Given the contemporary spread of non-state actors such as Islamist terrorists who claim to have the authority to wage war one cannot fail to notice a curious parallel between medieval times and today. From a Thomistic perspective, granting any individual the authority to wage war seems like a reopening of Pandora’s Box in the sense that, once again, individuals would be capable to claim what Coates (2016, p. 156) has called “self-authorization,” the very action that led the canonists to argue for limiting the authority to wage war to sovereign authorities only. While revisionists, following Locke’s argument, will probably respond that for a war to be just the remaining just war criteria would still have to be met, for the Thomistic just war, beyond the obvious disagreement about the right unit of analysis, such an argument would be imprudent, too. After all, making a decision about the justice of one’s cause is a decision that is subject to human reason and might well be mistaken. For example, most observers would probably agree that Osama bin Laden did not have just cause to attack the US on 9/11. However, from what we know bin Laden very much believed that he was justified in ordering the assault. Seen from a Thomistic perspective, there is no way that bin Laden, as an individual, could have waged war because he lacked sovereign authority. In other words, it is moot from a Thomistic point of view to even consider the question whether bin Laden could have had just cause for war. The authority criterion thus functions as a means of restraint which rules out private uses of force and abandoning it is likely to lead to an increase in overall violence. Given that asymmetric warfare has arguably been the dominant type of contemporary conflict, the Thomistic just war has an important contribution to make in denying the legitimacy of those fighting as a non-authority from the start.

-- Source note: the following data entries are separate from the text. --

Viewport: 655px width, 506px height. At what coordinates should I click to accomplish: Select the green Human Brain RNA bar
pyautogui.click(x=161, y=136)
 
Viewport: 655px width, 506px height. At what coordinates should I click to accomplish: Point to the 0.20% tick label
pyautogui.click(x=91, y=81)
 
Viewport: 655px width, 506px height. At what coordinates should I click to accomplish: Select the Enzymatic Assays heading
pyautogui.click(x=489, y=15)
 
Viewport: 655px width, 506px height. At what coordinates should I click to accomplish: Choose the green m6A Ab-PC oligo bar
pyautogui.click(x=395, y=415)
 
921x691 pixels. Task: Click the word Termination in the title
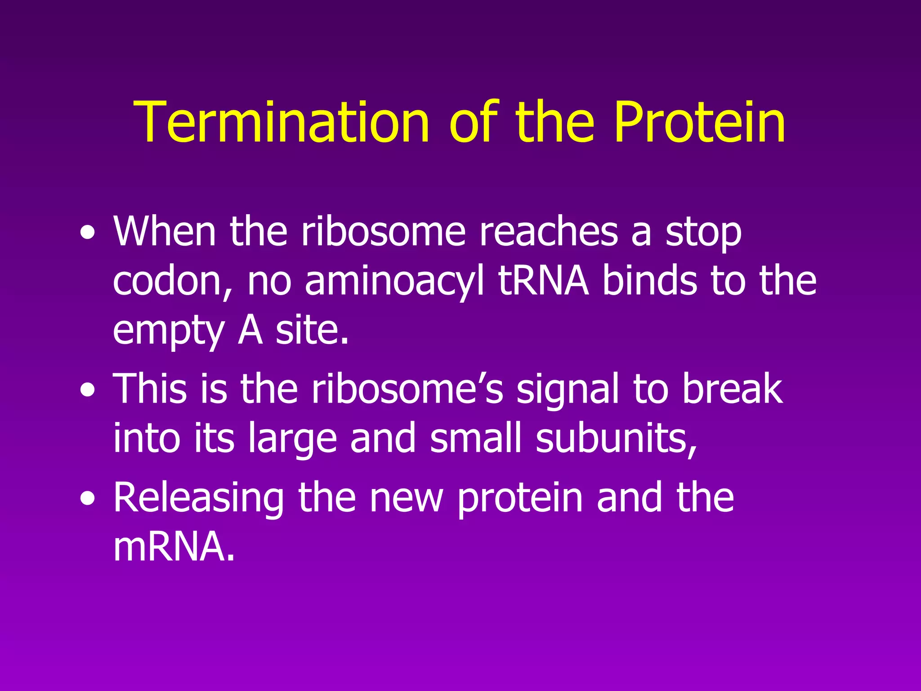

Having made this argument, it goes without saying that Thomism does not at all deny that individuals can be right when objecting to a sovereign authority’s unjust actions. While St Thomas certainly had a strong belief in the virtuousness of the just ruler and his responsibility for the common good of the community entrusted to him he also accepted that a tyrant might have to be removed from the outside by neighbouring princes, or even from the inside by a just resistance. How far St Thomas was willing to go in granting a right of resistance has been subject to considerable debate as his position varies according to which of his works is consulted. That he allowed for resistance as response to a ruler’s blatant disrespect of the responsibilities which have been bestowed on him, however, is uncontroversial (cf., e. g., Blythe 1986; Crofts 1973; Reichberg 2017, pp. 122–127). In sum, from a Thomistic point of view, the authority criterion is not only a direct result of its collectivist approach, but also takes on a crucial function in restraining the use of force. Consequently, arguing for any individual to have the right to wage war seems like a very imprudent thing to do.

7 Conclusion

This article has investigated the authority criterion of just war which has recently been attracting renewed scholarly interest. The article contrasted two particular approaches to just war with regard to authority, namely the Thomistic and revisionist readings. It was pointed out that the Thomistic just war considers war as a collective undertaking only to be carried out with the authorisation of those in authority while revisionists, as a result of their moral individualism, are willing to grant the authority to wage war to any individual. Critically appreciating the revisionist approach to the authority criterion from a Thomistic point of view the article concluded that, besides the fundamental disagreement about the moral value of the political community, revisionists risk legitimising a morally problematic overall expansion in the use of force by abandoning the restraining mechanism of sovereign authority.